*** PROVIDED INFORMATION ***

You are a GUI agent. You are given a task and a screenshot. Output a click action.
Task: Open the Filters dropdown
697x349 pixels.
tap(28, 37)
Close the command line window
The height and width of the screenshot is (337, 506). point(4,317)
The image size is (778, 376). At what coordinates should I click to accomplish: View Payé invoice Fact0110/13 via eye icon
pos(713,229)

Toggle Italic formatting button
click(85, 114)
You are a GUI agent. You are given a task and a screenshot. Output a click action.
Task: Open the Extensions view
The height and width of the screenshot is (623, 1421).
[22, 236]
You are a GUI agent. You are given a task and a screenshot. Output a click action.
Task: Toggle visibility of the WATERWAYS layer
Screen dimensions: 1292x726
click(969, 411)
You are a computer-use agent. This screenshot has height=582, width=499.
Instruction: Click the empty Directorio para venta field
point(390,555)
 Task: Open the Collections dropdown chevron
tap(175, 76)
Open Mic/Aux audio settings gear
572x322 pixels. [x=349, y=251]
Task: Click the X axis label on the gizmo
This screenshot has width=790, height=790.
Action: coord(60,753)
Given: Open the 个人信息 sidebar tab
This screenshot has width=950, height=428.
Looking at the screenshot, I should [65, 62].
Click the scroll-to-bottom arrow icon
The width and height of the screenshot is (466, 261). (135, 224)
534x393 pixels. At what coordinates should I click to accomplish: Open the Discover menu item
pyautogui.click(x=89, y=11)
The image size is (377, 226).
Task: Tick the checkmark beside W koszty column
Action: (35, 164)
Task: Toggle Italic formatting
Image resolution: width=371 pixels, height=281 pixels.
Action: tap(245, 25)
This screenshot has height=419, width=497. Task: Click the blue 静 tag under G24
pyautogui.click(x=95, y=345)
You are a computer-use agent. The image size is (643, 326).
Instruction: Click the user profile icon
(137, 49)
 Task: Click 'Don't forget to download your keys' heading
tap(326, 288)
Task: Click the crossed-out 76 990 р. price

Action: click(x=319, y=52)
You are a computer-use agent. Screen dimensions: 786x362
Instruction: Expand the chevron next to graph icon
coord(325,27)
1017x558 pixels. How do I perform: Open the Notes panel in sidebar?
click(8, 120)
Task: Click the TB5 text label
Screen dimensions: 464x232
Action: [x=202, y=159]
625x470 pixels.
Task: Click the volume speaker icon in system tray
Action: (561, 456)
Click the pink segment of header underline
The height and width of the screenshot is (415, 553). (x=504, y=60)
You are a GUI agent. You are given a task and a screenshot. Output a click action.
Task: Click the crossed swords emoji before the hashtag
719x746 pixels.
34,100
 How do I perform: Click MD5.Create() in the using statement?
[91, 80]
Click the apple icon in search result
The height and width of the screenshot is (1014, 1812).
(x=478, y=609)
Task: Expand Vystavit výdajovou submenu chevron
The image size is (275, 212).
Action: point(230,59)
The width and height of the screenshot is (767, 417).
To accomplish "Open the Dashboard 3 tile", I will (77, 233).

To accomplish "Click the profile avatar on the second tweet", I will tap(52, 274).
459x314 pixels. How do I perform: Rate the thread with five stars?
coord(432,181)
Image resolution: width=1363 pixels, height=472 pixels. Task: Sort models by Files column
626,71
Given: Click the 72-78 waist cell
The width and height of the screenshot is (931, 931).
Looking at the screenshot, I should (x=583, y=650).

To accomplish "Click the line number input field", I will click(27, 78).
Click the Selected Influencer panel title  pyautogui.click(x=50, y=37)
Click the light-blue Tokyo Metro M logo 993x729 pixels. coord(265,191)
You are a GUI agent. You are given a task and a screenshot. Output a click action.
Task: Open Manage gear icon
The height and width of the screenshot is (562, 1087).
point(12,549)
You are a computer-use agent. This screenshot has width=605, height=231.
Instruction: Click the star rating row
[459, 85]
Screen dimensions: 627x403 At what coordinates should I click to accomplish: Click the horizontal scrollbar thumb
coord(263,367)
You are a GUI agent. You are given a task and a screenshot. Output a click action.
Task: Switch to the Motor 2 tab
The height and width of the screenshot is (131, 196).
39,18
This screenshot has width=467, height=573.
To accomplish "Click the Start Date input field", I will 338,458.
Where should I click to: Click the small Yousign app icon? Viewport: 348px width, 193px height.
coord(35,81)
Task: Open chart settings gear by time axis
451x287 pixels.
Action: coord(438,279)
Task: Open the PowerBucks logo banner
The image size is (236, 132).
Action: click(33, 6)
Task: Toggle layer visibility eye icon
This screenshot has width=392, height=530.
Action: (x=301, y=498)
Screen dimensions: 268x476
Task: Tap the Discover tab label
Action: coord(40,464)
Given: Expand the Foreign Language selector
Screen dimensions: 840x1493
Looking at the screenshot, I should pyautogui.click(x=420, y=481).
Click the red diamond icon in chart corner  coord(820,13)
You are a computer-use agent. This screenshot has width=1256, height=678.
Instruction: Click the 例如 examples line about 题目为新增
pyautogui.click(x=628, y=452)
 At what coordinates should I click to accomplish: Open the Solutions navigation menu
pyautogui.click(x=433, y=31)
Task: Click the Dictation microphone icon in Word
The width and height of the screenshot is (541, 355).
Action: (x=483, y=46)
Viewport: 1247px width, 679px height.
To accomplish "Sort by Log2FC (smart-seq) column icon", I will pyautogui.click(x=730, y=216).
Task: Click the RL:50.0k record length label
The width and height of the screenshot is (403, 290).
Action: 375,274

*** End of PROVIDED INFORMATION ***

WHAT TO WORK ON: Retype the entries precisely as they stand.

WRITTEN SOLUTION:
You are a GUI agent. You are given a task and a screenshot. Output a click action.
Task: Open the Filters dropdown
697x349 pixels.
tap(28, 37)
Close the command line window
The height and width of the screenshot is (337, 506). point(4,317)
The image size is (778, 376). At what coordinates should I click to accomplish: View Payé invoice Fact0110/13 via eye icon
pos(713,229)

Toggle Italic formatting button
click(85, 114)
You are a GUI agent. You are given a task and a screenshot. Output a click action.
Task: Open the Extensions view
The height and width of the screenshot is (623, 1421).
[22, 236]
You are a GUI agent. You are given a task and a screenshot. Output a click action.
Task: Toggle visibility of the WATERWAYS layer
Screen dimensions: 1292x726
click(969, 411)
You are a computer-use agent. This screenshot has height=582, width=499.
Instruction: Click the empty Directorio para venta field
point(390,555)
 Task: Open the Collections dropdown chevron
tap(175, 76)
Open Mic/Aux audio settings gear
572x322 pixels. [x=349, y=251]
Task: Click the X axis label on the gizmo
This screenshot has width=790, height=790.
Action: coord(60,753)
Given: Open the 个人信息 sidebar tab
This screenshot has width=950, height=428.
Looking at the screenshot, I should [65, 62].
Click the scroll-to-bottom arrow icon
The width and height of the screenshot is (466, 261). (135, 224)
534x393 pixels. At what coordinates should I click to accomplish: Open the Discover menu item
pyautogui.click(x=89, y=11)
The image size is (377, 226).
Task: Tick the checkmark beside W koszty column
Action: (35, 164)
Task: Toggle Italic formatting
Image resolution: width=371 pixels, height=281 pixels.
Action: tap(245, 25)
This screenshot has height=419, width=497. Task: Click the blue 静 tag under G24
pyautogui.click(x=95, y=345)
You are a computer-use agent. The image size is (643, 326).
Instruction: Click the user profile icon
(137, 49)
 Task: Click 'Don't forget to download your keys' heading
tap(326, 288)
Task: Click the crossed-out 76 990 р. price

Action: click(x=319, y=52)
You are a computer-use agent. Screen dimensions: 786x362
Instruction: Expand the chevron next to graph icon
coord(325,27)
1017x558 pixels. How do I perform: Open the Notes panel in sidebar?
click(8, 120)
Task: Click the TB5 text label
Screen dimensions: 464x232
Action: [x=202, y=159]
625x470 pixels.
Task: Click the volume speaker icon in system tray
Action: (561, 456)
Click the pink segment of header underline
The height and width of the screenshot is (415, 553). (x=504, y=60)
You are a GUI agent. You are given a task and a screenshot. Output a click action.
Task: Click the crossed swords emoji before the hashtag
719x746 pixels.
34,100
 How do I perform: Click MD5.Create() in the using statement?
[91, 80]
Click the apple icon in search result
The height and width of the screenshot is (1014, 1812).
(x=478, y=609)
Task: Expand Vystavit výdajovou submenu chevron
The image size is (275, 212).
Action: point(230,59)
The width and height of the screenshot is (767, 417).
To accomplish "Open the Dashboard 3 tile", I will (77, 233).

To accomplish "Click the profile avatar on the second tweet", I will tap(52, 274).
459x314 pixels. How do I perform: Rate the thread with five stars?
coord(432,181)
Image resolution: width=1363 pixels, height=472 pixels. Task: Sort models by Files column
626,71
Given: Click the 72-78 waist cell
The width and height of the screenshot is (931, 931).
Looking at the screenshot, I should (x=583, y=650).

To accomplish "Click the line number input field", I will click(27, 78).
Click the Selected Influencer panel title  pyautogui.click(x=50, y=37)
Click the light-blue Tokyo Metro M logo 993x729 pixels. coord(265,191)
You are a GUI agent. You are given a task and a screenshot. Output a click action.
Task: Open Manage gear icon
The height and width of the screenshot is (562, 1087).
point(12,549)
You are a computer-use agent. This screenshot has width=605, height=231.
Instruction: Click the star rating row
[459, 85]
Screen dimensions: 627x403 At what coordinates should I click to accomplish: Click the horizontal scrollbar thumb
coord(263,367)
You are a GUI agent. You are given a task and a screenshot. Output a click action.
Task: Switch to the Motor 2 tab
The height and width of the screenshot is (131, 196).
39,18
This screenshot has width=467, height=573.
To accomplish "Click the Start Date input field", I will 338,458.
Where should I click to: Click the small Yousign app icon? Viewport: 348px width, 193px height.
coord(35,81)
Task: Open chart settings gear by time axis
451x287 pixels.
Action: coord(438,279)
Task: Open the PowerBucks logo banner
The image size is (236, 132).
Action: click(33, 6)
Task: Toggle layer visibility eye icon
This screenshot has width=392, height=530.
Action: (x=301, y=498)
Screen dimensions: 268x476
Task: Tap the Discover tab label
Action: coord(40,464)
Given: Expand the Foreign Language selector
Screen dimensions: 840x1493
Looking at the screenshot, I should pyautogui.click(x=420, y=481).
Click the red diamond icon in chart corner  coord(820,13)
You are a computer-use agent. This screenshot has width=1256, height=678.
Instruction: Click the 例如 examples line about 题目为新增
pyautogui.click(x=628, y=452)
 At what coordinates should I click to accomplish: Open the Solutions navigation menu
pyautogui.click(x=433, y=31)
Task: Click the Dictation microphone icon in Word
The width and height of the screenshot is (541, 355).
Action: (x=483, y=46)
Viewport: 1247px width, 679px height.
To accomplish "Sort by Log2FC (smart-seq) column icon", I will pyautogui.click(x=730, y=216).
Task: Click the RL:50.0k record length label
The width and height of the screenshot is (403, 290).
Action: 375,274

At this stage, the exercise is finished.